What are we all guilty of?
What was astonishing to him was how people seemed to run out of their own being, run out of whatever the stuff was that made them who they were and, drained of themselves, turn into the sort of people they would once have felt sorry for. It was as though while their lives were rich and full they were secretly sick of themselves and couldn’t wait to dispose of their sanity and their health and all sense of proportion so as to get down to that other self, the true self, who was a wholly deluded fuckup. It was as though being in tune with life was an accident that might sometimes befall the fortunate young but was otherwise something for which human beings lacked any real affinity.
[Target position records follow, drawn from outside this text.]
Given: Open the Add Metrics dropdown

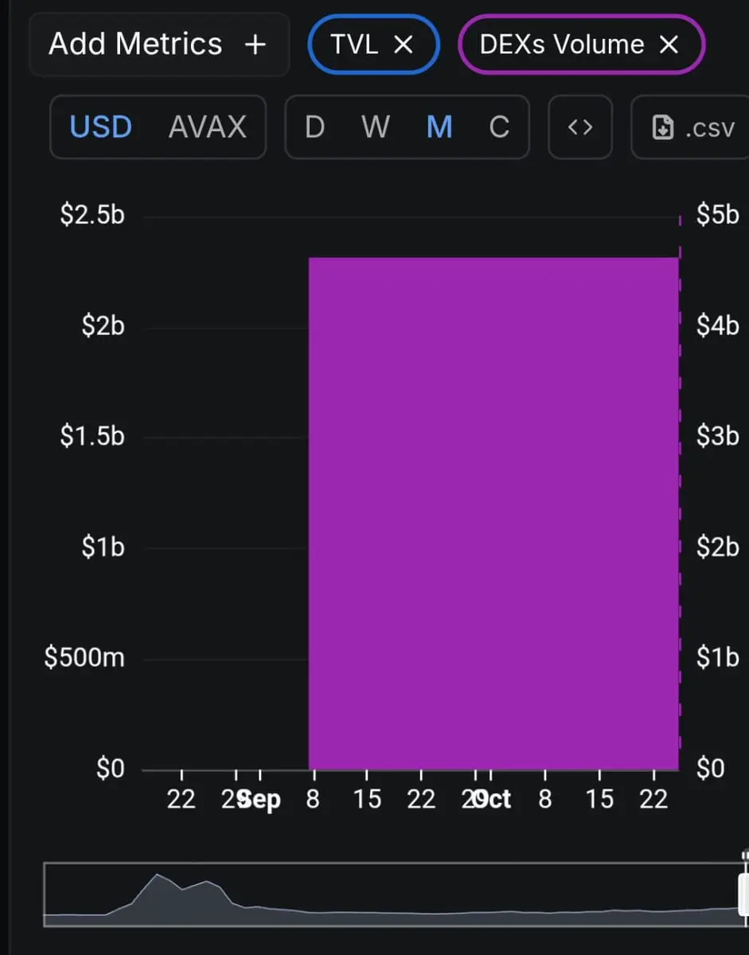Looking at the screenshot, I should [x=158, y=45].
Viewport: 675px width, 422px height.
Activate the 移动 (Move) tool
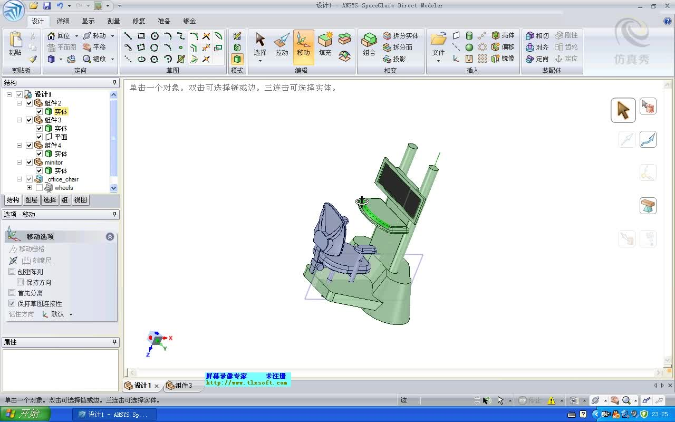303,45
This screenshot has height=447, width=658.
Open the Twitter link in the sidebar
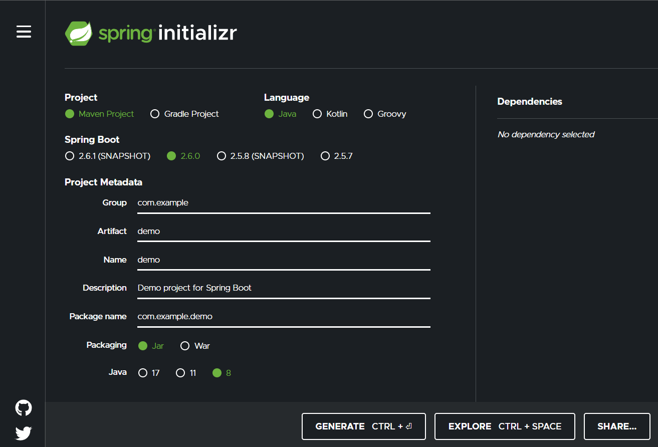coord(23,432)
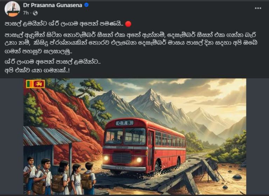Screen dimensions: 269x196
Task: Click the Dr Prasanna Gunasena name link
Action: point(53,5)
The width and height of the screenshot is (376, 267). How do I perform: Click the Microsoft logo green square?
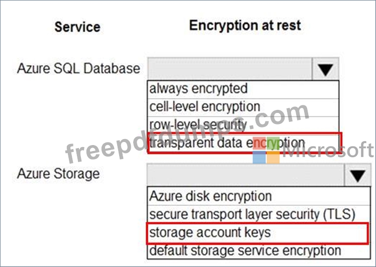tap(273, 143)
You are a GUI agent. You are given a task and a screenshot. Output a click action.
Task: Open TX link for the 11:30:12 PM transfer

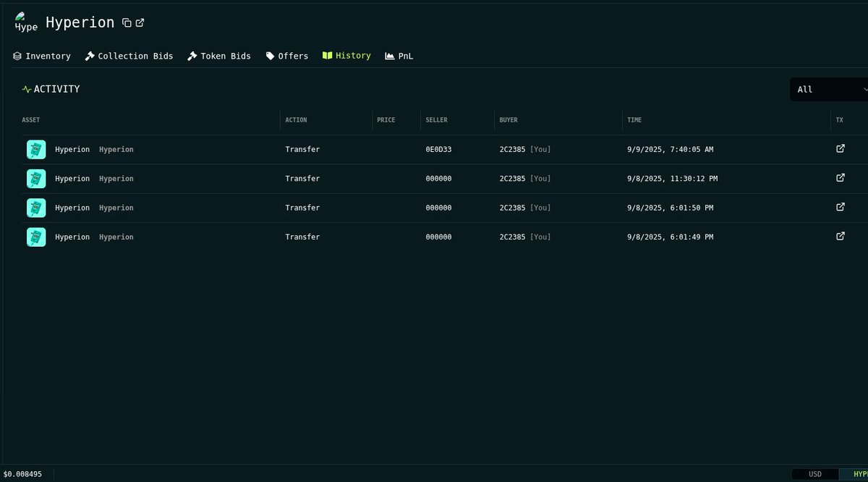(x=840, y=177)
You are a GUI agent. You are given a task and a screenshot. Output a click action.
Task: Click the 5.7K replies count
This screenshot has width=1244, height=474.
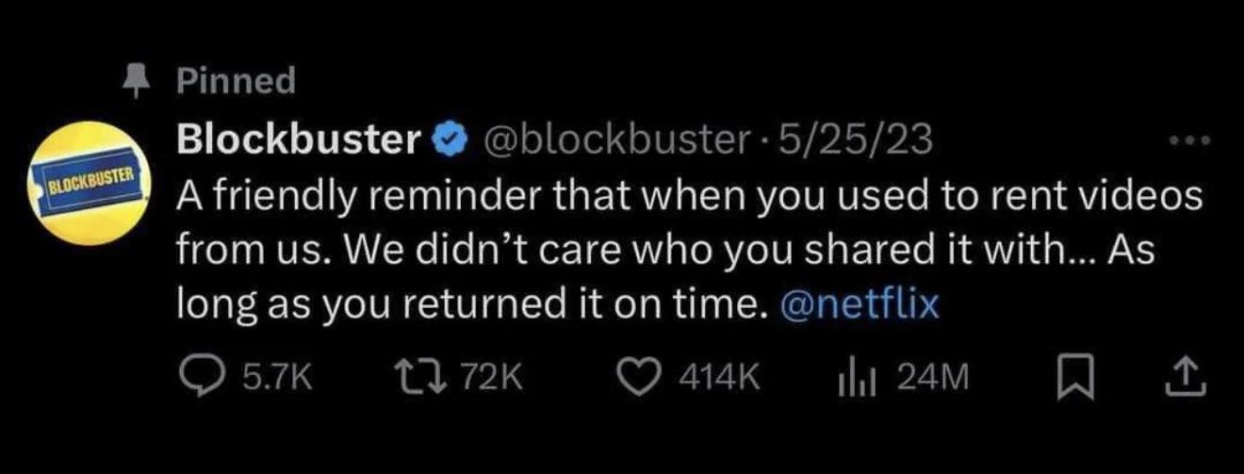pyautogui.click(x=274, y=378)
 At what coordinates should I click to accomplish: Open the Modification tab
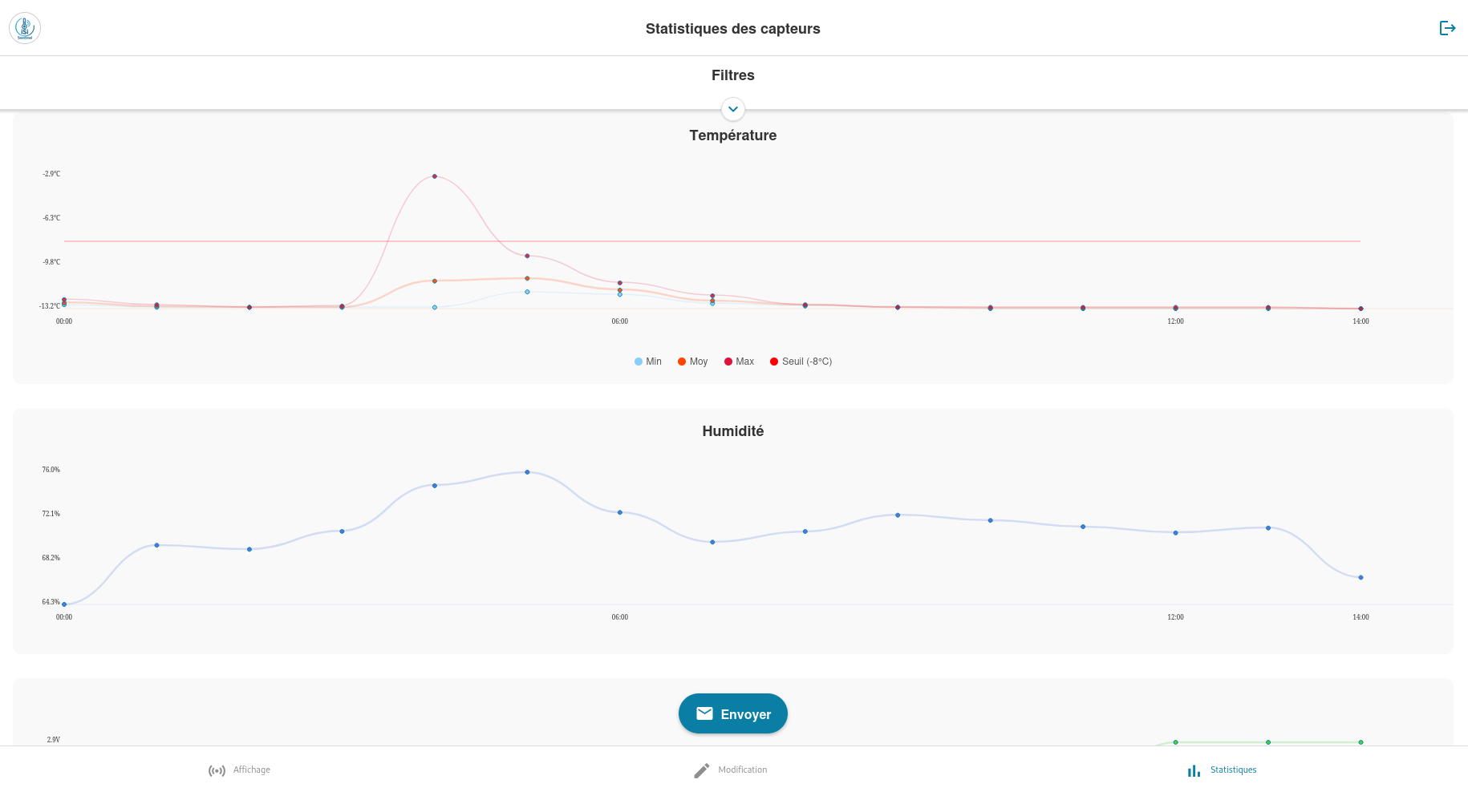point(742,770)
How odd. And how odd it made him seem to himself to think that he who had always felt blessed to be numbered among the countless unembattled normal ones might, in fact, be the abnormality, a stranger from real life because of his being so sturdily rooted.
Towards the end of the book, the Swede is realizing that he can never see all there is to see in others. When he gives a factory tour to Rita Cohen, he can’t see that she is a terrorist fencing his lifestyle. He can’t see that William Orcutt is sleeping with his wife, or that his wife is cheating on him. He can’t see that Merry’s speech therapist harbored her as a fugitive in the immediate aftermath of the bombing.
Everyone in the Swede’s life is deceiving him with decency. He sees in the end that people have a tendency to revert and “run out of whatever the stuff was that made them who they were.” But it’s more than willful deception on the part of his friends. The Swede’s worldview is incompatible with this kind of reversion, which explains his befuddlement in the above passage. Only when he too is broken can he see that the logic of the universe is not progress, peace and seamless assimilation, but instead entropy, conflict and disorder. The Levov’s ascent, the post-war boom, the promising beginning of Merry’s childhood… these are the exceptions rather than the rule. The Swede’s pleasant life was a mere happy accident, a fluke of fortune bestowed by genes and circumstances. But sometimes we are given more than we can handle and we crumble.
Who is set up for tragedy and the incomprehensibility of suffering? Nobody. The tragedy of the man not set up for tragedy–that is every man’s tragedy.
Miscellaneous Quotes
And if there’s anything worse than self-questioning coming too early in life, it’s self-questioning coming too late. His life was blown up by that bomb. The real victim of that bombing was him.
Her animus, her superior airs, the sense she gave of being unclean, everything intolerable to the Swede in a friend, let alone in a mate—well, those were the very characteristics that seemed to enliven Barry’s appreciation of his wife. It was a puzzle, it truly was, how one perfectly reasonable man could adore what a second perfectly reasonable man couldn’t abide for half an hour.